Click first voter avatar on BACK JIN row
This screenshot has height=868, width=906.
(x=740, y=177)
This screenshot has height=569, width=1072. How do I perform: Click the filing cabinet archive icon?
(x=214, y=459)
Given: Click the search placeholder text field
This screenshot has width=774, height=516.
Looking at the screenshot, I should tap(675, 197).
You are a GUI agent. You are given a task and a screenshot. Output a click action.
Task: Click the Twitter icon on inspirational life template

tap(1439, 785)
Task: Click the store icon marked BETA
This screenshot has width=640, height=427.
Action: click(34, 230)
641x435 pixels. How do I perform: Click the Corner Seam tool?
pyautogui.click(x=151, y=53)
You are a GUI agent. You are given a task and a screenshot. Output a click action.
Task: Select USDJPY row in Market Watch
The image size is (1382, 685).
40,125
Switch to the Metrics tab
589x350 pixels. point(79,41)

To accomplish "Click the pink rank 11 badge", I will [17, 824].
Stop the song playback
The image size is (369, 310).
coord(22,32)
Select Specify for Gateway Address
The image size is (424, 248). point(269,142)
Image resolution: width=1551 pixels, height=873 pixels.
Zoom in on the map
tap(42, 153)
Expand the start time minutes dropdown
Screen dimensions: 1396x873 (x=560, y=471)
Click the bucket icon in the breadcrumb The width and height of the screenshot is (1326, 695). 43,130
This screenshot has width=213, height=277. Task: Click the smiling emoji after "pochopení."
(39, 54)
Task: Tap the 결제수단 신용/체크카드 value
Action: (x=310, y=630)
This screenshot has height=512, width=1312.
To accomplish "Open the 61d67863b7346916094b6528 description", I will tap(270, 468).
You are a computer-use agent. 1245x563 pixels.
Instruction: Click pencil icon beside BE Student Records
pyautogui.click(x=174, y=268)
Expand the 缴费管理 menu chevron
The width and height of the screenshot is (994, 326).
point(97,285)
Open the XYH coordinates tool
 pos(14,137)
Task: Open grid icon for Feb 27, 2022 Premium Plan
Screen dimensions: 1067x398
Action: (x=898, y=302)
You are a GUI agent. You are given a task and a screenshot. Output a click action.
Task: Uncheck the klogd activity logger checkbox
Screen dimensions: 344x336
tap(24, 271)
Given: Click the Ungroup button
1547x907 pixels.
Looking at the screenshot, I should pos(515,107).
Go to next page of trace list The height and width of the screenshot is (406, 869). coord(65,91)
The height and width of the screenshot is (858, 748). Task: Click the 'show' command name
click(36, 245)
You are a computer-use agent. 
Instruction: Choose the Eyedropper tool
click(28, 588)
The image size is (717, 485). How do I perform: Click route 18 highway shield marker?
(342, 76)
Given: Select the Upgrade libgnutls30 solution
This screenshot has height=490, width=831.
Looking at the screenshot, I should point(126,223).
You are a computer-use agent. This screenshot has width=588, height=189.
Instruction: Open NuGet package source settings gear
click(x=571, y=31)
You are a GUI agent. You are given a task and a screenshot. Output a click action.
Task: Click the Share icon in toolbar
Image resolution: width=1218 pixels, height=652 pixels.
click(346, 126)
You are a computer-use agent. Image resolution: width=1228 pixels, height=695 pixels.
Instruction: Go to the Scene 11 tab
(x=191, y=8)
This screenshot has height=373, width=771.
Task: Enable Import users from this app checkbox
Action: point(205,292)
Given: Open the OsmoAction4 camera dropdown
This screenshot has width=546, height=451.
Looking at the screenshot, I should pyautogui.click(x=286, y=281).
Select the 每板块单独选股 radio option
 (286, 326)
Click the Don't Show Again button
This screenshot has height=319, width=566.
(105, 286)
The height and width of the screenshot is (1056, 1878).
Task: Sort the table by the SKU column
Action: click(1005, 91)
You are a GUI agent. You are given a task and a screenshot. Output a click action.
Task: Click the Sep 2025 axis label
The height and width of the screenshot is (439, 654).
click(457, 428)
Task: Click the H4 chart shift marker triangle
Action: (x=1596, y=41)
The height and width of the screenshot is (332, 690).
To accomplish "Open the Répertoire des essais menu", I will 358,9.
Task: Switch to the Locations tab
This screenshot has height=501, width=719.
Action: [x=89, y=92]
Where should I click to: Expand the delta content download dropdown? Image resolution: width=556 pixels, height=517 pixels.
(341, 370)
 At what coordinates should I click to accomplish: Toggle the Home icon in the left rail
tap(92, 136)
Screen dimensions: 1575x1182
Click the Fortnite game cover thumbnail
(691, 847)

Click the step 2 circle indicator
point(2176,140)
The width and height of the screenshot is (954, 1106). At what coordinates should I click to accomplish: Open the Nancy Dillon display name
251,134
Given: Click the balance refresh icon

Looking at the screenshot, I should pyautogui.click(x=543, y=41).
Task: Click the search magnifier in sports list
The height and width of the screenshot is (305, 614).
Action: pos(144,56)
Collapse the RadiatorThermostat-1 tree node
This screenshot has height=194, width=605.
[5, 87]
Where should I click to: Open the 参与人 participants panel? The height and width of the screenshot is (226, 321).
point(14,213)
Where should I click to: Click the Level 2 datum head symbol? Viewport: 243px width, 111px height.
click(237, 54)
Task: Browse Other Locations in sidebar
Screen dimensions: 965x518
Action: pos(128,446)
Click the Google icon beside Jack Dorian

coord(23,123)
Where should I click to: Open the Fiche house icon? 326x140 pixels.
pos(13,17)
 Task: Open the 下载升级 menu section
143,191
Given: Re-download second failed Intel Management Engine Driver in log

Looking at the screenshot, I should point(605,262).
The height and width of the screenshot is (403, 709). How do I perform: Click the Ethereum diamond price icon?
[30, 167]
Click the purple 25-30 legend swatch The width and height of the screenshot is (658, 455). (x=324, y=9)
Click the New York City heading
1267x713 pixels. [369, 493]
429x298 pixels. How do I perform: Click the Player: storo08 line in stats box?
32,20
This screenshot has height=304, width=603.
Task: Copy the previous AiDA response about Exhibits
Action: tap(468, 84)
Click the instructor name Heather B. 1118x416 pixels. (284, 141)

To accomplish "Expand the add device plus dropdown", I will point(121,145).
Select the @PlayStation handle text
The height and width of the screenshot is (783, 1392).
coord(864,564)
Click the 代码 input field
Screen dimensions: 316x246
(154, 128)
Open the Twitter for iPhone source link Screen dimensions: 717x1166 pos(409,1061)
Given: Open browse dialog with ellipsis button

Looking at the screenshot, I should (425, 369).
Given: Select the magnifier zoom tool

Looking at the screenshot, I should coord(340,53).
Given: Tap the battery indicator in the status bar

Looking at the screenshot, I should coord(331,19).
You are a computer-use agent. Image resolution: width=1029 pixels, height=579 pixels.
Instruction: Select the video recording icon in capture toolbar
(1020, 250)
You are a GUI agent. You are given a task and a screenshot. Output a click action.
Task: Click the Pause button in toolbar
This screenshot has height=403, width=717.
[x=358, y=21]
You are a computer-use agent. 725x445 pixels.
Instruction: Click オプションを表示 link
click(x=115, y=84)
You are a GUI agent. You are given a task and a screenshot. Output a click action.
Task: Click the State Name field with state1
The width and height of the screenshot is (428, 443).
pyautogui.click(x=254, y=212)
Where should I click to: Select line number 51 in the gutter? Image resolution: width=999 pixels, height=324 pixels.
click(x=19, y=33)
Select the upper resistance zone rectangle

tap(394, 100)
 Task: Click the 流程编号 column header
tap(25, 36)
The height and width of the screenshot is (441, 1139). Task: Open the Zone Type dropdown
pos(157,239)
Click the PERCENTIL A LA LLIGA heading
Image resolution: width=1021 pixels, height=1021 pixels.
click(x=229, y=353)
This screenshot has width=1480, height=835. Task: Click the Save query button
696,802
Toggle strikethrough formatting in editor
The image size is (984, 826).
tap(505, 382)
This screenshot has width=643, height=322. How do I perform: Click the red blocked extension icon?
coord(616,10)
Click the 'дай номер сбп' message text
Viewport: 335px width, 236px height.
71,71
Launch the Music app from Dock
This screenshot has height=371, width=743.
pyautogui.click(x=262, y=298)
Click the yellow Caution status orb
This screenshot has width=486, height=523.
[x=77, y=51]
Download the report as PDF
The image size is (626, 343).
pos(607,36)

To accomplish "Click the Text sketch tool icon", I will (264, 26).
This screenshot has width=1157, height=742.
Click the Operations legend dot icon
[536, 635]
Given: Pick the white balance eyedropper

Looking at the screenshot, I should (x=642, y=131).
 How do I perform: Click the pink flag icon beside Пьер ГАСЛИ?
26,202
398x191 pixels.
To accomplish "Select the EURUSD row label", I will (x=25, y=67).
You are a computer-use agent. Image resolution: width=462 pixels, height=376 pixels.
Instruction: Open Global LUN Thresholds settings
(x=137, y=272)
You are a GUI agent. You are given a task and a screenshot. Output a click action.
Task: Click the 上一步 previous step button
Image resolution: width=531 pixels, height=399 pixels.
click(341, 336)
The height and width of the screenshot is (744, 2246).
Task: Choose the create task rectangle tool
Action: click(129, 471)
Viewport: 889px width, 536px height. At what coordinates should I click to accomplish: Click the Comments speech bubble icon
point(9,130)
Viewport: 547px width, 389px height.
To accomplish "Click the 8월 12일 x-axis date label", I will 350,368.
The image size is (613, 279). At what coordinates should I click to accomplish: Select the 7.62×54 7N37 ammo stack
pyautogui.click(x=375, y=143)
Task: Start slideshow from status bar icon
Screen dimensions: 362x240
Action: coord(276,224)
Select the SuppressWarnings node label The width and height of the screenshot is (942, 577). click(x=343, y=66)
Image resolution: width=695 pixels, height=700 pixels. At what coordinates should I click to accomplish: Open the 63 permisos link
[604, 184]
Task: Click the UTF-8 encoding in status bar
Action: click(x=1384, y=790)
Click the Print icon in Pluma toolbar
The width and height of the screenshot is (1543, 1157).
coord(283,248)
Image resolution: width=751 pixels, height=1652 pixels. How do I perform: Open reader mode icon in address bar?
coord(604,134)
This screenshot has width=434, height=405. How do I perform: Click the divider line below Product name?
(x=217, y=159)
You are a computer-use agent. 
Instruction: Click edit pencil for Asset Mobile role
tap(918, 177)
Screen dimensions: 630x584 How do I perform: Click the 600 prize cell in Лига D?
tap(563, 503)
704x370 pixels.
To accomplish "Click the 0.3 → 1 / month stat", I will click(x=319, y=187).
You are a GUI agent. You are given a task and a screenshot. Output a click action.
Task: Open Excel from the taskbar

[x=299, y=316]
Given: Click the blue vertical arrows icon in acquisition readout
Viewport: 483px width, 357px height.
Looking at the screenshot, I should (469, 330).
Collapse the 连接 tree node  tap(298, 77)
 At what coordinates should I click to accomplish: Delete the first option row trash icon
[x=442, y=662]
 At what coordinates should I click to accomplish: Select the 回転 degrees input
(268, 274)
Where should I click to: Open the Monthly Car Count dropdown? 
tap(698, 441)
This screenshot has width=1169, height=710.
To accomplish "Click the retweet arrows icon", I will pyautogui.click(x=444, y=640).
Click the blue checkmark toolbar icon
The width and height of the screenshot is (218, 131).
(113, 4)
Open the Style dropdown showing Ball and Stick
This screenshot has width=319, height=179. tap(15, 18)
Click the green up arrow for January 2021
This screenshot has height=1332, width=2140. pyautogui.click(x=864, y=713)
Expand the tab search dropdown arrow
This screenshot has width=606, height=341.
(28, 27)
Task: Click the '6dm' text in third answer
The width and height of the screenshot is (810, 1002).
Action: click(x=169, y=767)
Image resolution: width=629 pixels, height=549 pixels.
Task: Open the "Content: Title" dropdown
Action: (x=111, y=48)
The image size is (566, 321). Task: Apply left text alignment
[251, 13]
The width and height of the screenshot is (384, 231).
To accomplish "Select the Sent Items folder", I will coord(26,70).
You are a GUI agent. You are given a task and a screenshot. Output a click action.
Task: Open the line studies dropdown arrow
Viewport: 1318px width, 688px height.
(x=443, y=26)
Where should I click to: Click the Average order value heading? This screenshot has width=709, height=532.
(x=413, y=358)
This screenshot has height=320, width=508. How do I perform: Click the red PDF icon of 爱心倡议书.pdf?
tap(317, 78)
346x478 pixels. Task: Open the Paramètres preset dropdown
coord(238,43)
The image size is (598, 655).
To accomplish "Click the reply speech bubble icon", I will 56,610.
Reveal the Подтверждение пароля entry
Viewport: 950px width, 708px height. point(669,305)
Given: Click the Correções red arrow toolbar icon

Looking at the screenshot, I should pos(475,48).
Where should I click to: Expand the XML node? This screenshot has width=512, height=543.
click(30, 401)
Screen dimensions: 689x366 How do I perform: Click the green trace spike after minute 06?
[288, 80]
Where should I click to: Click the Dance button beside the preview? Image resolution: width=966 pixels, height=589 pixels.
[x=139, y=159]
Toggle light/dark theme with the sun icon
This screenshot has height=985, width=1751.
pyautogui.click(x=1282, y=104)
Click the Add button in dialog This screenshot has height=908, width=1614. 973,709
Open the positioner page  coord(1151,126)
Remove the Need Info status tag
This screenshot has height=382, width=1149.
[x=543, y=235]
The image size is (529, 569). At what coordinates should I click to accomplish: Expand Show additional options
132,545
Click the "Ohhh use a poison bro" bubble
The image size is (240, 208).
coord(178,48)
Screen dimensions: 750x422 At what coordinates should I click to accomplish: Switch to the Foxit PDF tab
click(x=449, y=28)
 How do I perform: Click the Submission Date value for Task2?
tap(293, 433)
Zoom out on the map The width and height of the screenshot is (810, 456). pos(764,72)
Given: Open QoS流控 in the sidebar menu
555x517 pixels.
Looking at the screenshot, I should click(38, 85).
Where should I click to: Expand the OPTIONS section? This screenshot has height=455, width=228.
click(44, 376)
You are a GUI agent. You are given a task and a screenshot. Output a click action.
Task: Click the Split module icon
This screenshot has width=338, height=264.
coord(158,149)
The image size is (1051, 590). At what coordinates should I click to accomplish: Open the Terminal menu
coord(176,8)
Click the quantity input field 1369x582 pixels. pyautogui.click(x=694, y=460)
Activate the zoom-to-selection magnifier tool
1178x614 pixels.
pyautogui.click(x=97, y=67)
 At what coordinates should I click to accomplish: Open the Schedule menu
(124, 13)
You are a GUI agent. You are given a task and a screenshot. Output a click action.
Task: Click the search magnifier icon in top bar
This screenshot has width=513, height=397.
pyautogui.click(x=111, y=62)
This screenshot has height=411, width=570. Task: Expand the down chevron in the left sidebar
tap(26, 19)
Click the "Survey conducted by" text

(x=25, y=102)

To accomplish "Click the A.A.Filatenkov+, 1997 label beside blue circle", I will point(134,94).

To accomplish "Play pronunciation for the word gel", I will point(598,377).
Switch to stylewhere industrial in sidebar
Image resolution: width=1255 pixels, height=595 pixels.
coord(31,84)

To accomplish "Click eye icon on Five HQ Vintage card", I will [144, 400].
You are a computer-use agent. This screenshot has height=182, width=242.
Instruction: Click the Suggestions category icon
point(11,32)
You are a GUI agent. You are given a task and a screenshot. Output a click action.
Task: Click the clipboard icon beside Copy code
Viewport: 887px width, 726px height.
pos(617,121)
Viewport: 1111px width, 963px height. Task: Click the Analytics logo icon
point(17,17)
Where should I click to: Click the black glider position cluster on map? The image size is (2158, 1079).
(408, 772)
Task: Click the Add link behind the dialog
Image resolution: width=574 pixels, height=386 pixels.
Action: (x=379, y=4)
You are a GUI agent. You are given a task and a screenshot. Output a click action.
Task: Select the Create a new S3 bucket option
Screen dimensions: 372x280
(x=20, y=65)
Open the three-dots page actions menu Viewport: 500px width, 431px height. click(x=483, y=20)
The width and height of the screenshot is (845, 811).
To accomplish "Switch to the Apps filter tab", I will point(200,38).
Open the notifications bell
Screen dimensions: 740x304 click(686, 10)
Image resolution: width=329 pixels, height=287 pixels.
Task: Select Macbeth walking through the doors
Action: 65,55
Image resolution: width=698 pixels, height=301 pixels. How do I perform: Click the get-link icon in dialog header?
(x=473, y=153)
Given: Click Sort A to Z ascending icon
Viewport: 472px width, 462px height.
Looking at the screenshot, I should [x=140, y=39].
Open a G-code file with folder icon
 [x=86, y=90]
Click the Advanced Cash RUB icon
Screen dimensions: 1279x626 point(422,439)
+===+
◆ Task goal
Rewrite the lines of the listing from the line containing "This screenshot has width=1157, height=742." through the line containing "pyautogui.click(x=375, y=143)", inclusive, replacing "speech bubble" with "chat bubble" and leaving everything else unchanged.

◆ Task answer
This screenshot has width=1157, height=742.
Click the Operations legend dot icon
[536, 635]
Given: Pick the white balance eyedropper

Looking at the screenshot, I should (x=642, y=131).
 How do I perform: Click the pink flag icon beside Пьер ГАСЛИ?
26,202
398x191 pixels.
To accomplish "Select the EURUSD row label", I will (x=25, y=67).
You are a computer-use agent. Image resolution: width=462 pixels, height=376 pixels.
Instruction: Open Global LUN Thresholds settings
(x=137, y=272)
You are a GUI agent. You are given a task and a screenshot. Output a click action.
Task: Click the 上一步 previous step button
Image resolution: width=531 pixels, height=399 pixels.
click(341, 336)
The height and width of the screenshot is (744, 2246).
Task: Choose the create task rectangle tool
Action: click(129, 471)
Viewport: 889px width, 536px height. At what coordinates should I click to accomplish: Click the Comments chat bubble icon
point(9,130)
Viewport: 547px width, 389px height.
To accomplish "Click the 8월 12일 x-axis date label", I will 350,368.
The image size is (613, 279). At what coordinates should I click to accomplish: Select the 7.62×54 7N37 ammo stack
pyautogui.click(x=375, y=143)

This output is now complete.